*Assignment:* Reproduce the listing below without any change.
╭──
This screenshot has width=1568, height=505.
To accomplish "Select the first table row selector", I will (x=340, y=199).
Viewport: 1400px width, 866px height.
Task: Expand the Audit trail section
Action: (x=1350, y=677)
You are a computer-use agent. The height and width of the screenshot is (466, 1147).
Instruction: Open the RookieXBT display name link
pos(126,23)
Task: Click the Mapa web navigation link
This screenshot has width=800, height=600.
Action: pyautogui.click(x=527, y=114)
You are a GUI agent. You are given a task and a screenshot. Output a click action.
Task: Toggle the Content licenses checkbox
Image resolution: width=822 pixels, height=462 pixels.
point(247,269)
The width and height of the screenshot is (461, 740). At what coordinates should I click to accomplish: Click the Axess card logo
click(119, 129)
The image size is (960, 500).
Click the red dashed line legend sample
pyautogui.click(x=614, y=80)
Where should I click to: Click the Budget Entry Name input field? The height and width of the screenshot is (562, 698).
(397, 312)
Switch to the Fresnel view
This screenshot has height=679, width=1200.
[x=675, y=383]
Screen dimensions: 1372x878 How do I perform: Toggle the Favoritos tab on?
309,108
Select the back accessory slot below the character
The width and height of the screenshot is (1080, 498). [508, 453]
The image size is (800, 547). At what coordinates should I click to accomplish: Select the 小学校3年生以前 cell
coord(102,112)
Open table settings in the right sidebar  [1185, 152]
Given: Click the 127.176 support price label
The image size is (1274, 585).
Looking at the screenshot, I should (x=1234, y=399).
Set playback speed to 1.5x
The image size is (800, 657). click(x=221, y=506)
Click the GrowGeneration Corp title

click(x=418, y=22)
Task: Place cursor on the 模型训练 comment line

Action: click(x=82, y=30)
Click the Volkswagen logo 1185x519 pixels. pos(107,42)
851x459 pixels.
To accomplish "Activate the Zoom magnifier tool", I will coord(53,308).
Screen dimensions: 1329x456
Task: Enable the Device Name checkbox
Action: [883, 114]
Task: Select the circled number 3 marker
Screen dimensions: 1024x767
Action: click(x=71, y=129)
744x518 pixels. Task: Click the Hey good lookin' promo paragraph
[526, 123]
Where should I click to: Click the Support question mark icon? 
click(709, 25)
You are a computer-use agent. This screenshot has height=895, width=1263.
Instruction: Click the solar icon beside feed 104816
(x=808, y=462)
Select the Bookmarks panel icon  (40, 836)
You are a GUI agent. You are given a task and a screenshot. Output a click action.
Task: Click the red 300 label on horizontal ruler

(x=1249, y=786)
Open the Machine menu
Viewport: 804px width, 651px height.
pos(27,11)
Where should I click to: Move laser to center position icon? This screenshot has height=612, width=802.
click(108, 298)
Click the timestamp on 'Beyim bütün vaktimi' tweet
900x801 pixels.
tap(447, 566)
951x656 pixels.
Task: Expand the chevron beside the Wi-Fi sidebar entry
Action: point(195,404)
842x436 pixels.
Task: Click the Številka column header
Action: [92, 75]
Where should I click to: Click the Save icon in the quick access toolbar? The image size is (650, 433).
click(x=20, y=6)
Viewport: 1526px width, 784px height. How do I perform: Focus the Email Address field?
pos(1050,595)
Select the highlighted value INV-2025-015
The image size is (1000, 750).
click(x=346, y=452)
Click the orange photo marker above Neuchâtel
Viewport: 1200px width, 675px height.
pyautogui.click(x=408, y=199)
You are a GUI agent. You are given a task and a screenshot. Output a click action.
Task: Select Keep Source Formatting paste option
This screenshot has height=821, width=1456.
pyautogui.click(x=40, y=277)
╰──
*Result:*
This screenshot has width=1568, height=505.
To accomplish "Select the first table row selector", I will (x=340, y=199).
Viewport: 1400px width, 866px height.
Task: Expand the Audit trail section
Action: (x=1350, y=677)
You are a computer-use agent. The height and width of the screenshot is (466, 1147).
Instruction: Open the RookieXBT display name link
pos(126,23)
Task: Click the Mapa web navigation link
This screenshot has width=800, height=600.
Action: pyautogui.click(x=527, y=114)
You are a GUI agent. You are given a task and a screenshot. Output a click action.
Task: Toggle the Content licenses checkbox
Image resolution: width=822 pixels, height=462 pixels.
point(247,269)
The width and height of the screenshot is (461, 740). At what coordinates should I click to accomplish: Click the Axess card logo
click(119, 129)
The image size is (960, 500).
Click the red dashed line legend sample
pyautogui.click(x=614, y=80)
Where should I click to: Click the Budget Entry Name input field? The height and width of the screenshot is (562, 698).
(397, 312)
Switch to the Fresnel view
This screenshot has height=679, width=1200.
[x=675, y=383]
Screen dimensions: 1372x878 How do I perform: Toggle the Favoritos tab on?
309,108
Select the back accessory slot below the character
The width and height of the screenshot is (1080, 498). [508, 453]
The image size is (800, 547). At what coordinates should I click to accomplish: Select the 小学校3年生以前 cell
coord(102,112)
Open table settings in the right sidebar  [1185, 152]
Given: Click the 127.176 support price label
The image size is (1274, 585).
Looking at the screenshot, I should (x=1234, y=399).
Set playback speed to 1.5x
The image size is (800, 657). click(x=221, y=506)
Click the GrowGeneration Corp title

click(x=418, y=22)
Task: Place cursor on the 模型训练 comment line

Action: click(x=82, y=30)
Click the Volkswagen logo 1185x519 pixels. pos(107,42)
851x459 pixels.
To accomplish "Activate the Zoom magnifier tool", I will coord(53,308).
Screen dimensions: 1329x456
Task: Enable the Device Name checkbox
Action: [883, 114]
Task: Select the circled number 3 marker
Screen dimensions: 1024x767
Action: click(x=71, y=129)
744x518 pixels. Task: Click the Hey good lookin' promo paragraph
[526, 123]
Where should I click to: Click the Support question mark icon? 
click(709, 25)
You are a computer-use agent. This screenshot has height=895, width=1263.
Instruction: Click the solar icon beside feed 104816
(x=808, y=462)
Select the Bookmarks panel icon  (40, 836)
You are a GUI agent. You are given a task and a screenshot. Output a click action.
Task: Click the red 300 label on horizontal ruler

(x=1249, y=786)
Open the Machine menu
Viewport: 804px width, 651px height.
pos(27,11)
Where should I click to: Move laser to center position icon? This screenshot has height=612, width=802.
click(108, 298)
Click the timestamp on 'Beyim bütün vaktimi' tweet
900x801 pixels.
tap(447, 566)
951x656 pixels.
Task: Expand the chevron beside the Wi-Fi sidebar entry
Action: point(195,404)
842x436 pixels.
Task: Click the Številka column header
Action: [92, 75]
Where should I click to: Click the Save icon in the quick access toolbar? The image size is (650, 433).
click(x=20, y=6)
Viewport: 1526px width, 784px height. How do I perform: Focus the Email Address field?
pos(1050,595)
Select the highlighted value INV-2025-015
The image size is (1000, 750).
click(x=346, y=452)
Click the orange photo marker above Neuchâtel
Viewport: 1200px width, 675px height.
pyautogui.click(x=408, y=199)
You are a GUI agent. You are given a task and a screenshot. Output a click action.
Task: Select Keep Source Formatting paste option
This screenshot has height=821, width=1456.
pyautogui.click(x=40, y=277)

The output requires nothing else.